И райком, который возглавлял батенька Федора Степановича, принимал специальные решения, разрешающие, где можно жить и строиться, и запрещавшие во всех остальных деревнях и селах новое строительство жилых домов колхозников, рабочих и служащих и капитальный ремонт существующих домов. А в случае строительства домов в неотведенных местах предписывалось сносить их за счет застройщика!
И публиковался даже список населенных пунктов, которые подлежали сносу! И все это обосновывалось целесообразностью, все делалось с целью создания условий для дальнейшего роста экономики колхозов, чтобы, значит, люди не в своих деревнях жили, как от веку, чтобы не там обихаживали землю, рожали детей, строили дома, а чтобы, значит, всем колхозом в одном селе (тут тебе и садик, и школа и пр.), чтобы, значит, не было в крае огромного числа деревень и огромного числа школ.

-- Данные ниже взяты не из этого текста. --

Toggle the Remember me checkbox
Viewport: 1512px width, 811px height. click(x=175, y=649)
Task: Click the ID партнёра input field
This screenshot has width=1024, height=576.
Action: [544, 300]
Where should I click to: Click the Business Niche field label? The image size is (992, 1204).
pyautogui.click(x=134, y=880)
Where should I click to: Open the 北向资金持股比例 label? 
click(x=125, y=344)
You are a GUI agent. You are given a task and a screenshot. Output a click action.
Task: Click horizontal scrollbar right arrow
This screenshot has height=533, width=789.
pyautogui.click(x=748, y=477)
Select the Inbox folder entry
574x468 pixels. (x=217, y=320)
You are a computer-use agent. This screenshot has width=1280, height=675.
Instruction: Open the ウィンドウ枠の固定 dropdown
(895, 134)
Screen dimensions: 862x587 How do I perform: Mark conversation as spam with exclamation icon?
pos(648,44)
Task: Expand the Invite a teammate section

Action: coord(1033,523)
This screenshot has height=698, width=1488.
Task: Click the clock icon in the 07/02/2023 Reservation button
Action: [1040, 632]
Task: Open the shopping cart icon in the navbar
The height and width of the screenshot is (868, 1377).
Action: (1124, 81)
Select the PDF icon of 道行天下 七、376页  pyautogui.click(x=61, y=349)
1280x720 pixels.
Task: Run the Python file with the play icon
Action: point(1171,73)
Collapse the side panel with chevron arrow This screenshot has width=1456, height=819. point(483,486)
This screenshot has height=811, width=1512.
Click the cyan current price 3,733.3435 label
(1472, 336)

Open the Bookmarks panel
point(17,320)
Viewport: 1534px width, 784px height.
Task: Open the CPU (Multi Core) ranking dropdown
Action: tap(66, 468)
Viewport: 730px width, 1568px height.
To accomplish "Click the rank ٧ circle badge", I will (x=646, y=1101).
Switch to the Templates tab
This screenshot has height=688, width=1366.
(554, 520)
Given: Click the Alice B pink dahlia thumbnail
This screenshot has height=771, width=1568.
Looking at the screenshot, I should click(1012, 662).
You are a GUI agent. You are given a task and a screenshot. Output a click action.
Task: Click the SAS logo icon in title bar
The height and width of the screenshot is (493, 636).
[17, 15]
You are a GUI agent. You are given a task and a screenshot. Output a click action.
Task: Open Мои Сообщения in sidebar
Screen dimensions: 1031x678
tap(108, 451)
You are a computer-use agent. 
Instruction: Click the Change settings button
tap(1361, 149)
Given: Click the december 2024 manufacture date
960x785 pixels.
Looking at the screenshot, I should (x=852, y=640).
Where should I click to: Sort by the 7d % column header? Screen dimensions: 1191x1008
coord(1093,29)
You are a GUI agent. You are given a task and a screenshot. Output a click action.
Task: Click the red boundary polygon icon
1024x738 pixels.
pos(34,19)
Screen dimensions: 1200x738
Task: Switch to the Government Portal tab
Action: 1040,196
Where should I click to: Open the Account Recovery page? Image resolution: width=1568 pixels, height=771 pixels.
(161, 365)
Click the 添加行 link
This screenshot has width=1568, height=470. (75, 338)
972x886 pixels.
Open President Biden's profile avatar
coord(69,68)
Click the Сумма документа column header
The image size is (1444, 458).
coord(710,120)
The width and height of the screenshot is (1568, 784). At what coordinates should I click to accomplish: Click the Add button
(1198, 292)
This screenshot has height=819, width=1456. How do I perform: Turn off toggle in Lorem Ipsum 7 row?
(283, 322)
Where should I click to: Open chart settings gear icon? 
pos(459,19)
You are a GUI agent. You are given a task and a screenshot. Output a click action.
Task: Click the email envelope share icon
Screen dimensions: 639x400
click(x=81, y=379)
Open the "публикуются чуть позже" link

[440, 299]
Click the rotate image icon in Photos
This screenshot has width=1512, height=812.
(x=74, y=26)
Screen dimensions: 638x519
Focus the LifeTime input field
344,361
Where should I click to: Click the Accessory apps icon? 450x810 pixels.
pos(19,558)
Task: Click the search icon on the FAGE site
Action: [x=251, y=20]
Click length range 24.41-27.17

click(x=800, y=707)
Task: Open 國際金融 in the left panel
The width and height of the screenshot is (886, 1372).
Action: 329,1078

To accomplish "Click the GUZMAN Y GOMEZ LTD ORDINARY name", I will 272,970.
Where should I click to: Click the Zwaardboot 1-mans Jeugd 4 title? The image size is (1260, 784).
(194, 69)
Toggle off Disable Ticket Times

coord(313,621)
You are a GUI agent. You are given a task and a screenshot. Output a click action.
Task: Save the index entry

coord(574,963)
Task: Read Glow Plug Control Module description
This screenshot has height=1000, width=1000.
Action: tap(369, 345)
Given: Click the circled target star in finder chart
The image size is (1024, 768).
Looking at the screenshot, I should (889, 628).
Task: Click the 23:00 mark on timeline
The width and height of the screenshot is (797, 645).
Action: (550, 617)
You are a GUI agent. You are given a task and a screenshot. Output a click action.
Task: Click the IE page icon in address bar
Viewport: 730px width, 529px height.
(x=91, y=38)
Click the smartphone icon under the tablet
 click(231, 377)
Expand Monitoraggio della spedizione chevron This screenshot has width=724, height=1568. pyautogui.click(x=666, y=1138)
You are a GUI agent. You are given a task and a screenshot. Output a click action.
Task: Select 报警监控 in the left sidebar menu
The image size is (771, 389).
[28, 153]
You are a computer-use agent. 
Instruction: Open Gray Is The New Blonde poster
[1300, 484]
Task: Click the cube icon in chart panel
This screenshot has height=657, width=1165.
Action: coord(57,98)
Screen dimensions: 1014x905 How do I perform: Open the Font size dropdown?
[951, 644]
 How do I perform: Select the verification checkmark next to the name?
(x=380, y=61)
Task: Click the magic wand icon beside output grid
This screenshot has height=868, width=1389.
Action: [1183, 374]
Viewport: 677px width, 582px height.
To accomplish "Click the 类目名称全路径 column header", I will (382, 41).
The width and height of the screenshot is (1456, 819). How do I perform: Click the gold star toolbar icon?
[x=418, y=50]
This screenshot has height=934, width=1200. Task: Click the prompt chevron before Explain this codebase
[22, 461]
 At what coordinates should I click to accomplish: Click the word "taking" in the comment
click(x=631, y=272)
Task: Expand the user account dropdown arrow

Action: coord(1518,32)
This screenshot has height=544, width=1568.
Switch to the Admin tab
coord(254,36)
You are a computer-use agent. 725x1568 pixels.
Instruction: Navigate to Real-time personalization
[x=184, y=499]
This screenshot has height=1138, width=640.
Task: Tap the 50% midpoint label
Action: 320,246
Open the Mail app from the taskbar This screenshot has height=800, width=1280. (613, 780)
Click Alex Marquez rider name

Строить в деревнях запретить, все укрупнить! И достичь высоких результатов. Достигли.
Сейчас чуть ли не весь район живет в Покрове и его округе. Теперь уже всем районом в одном селе. Десятки деревень исчезли с лица земли.
Исчез вековой уклад жизни, исчез сам народ! Старые пашни заросли (на них, как в Подогородцах, люди рубят дрова!). А все, живущие в Покрове, просят квартиры у той самой власти, которая их сюда всех свезла. А самый крупный колхоз района, покровский, укрупненный до невозможности, сейчас на грани банкротства.
Федор Степанович считал, что, наверное, было рациональное зерно в организации крупного товарного производства, но стоило ли с такой большевистской категоричностью запрещать строиться на землях своих предков, не давать электроэнергию в населенные пункты, которые планировалось снести в течение ближайших трех-пяти лет!